For the 4th of July my husband and I spent the weekend at the beach. It was a great getaway! Although we did indulge a little over the weekend (banana s’mores!), for the most part we ate very healthy thanks to planning ahead. In today’s Healthy Grocery Girl Show episode I share some of the recipes we prepared over the weekend. Watch, enjoy and let me know if you try any of these recipes yourself!
Sprouted Veggie Sandwiches
Makes One sandwich
Ingredients:
2 slices of sprouted whole-grain bread such as Food for Life
1 teaspoon mustard
1 tablespoon hummus
1/4 cup spinach
1-2 slices of roasted red bell pepper (I buy mine in the jar)
1 tablespoon olives, sliced
Directions: Toast bread and then spread hummus on one piece and mustard on the other piece. Layer ingredients; spinach, roasted red bell pepper and olives. Place together, slice in half and enjoy!

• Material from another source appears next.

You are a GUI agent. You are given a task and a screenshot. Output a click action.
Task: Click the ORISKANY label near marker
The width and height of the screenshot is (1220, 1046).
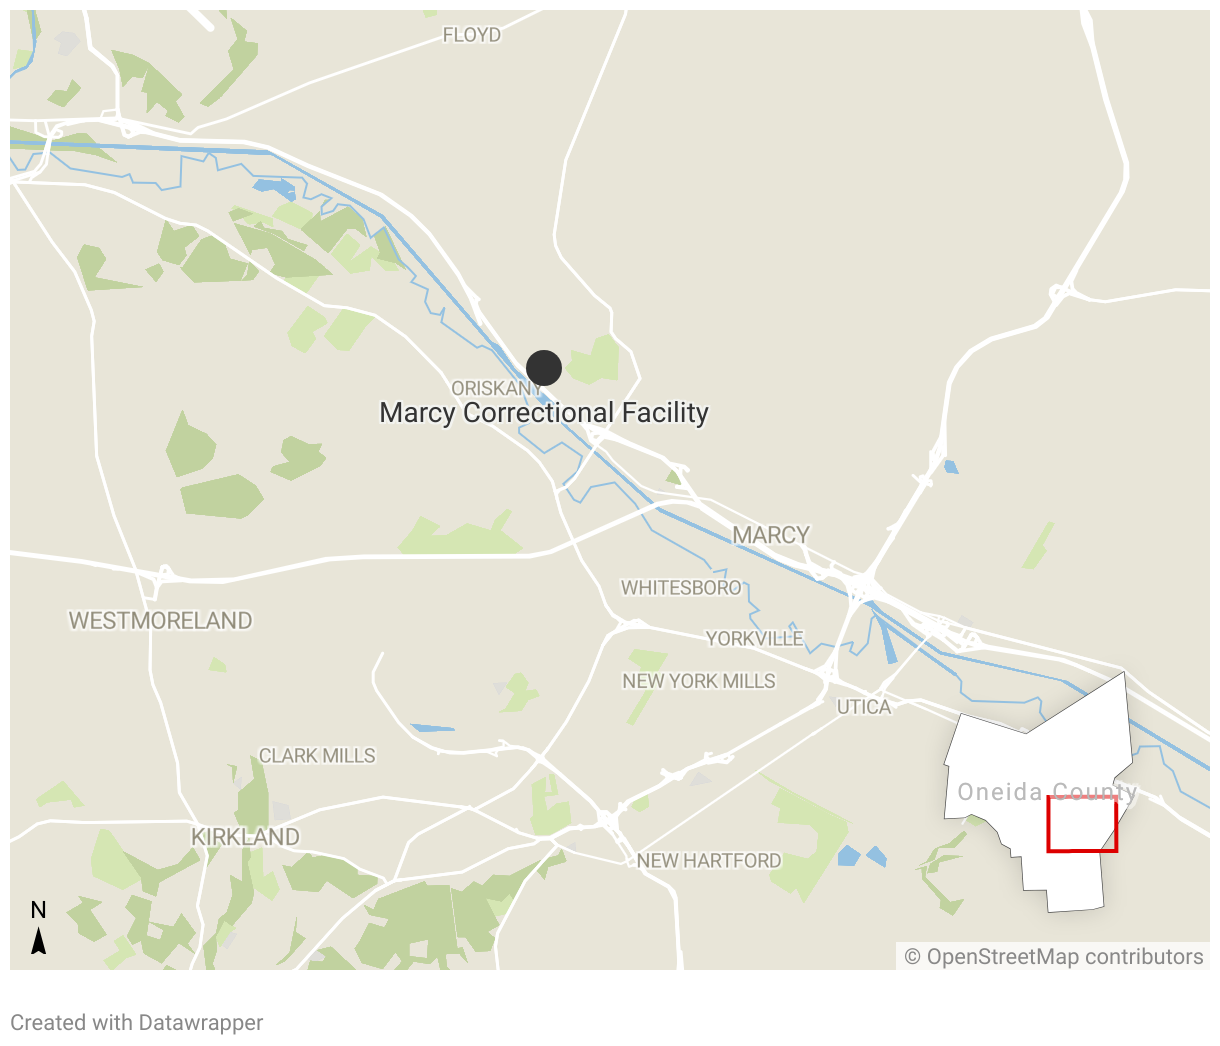click(497, 388)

1 can (15 ounces) of organic unsweetened coconut milk
2 tablespoons apple cider vinegar
A pinch (or two!) of sea salt
1/2 head cabbage
1 large carrot
2 large celery stalks
1/2 cup green onion
Directions: Wash and chop cabbage, carrot, celery and green onion and toss together in a medium size bowl. In a small bowl or mason jar mix together coconut milk, apple cider vinegar and sea salt to make dressing. Pour dressing over bowl of veggies and mix together evenly. Enjoy! *Best when served chilled.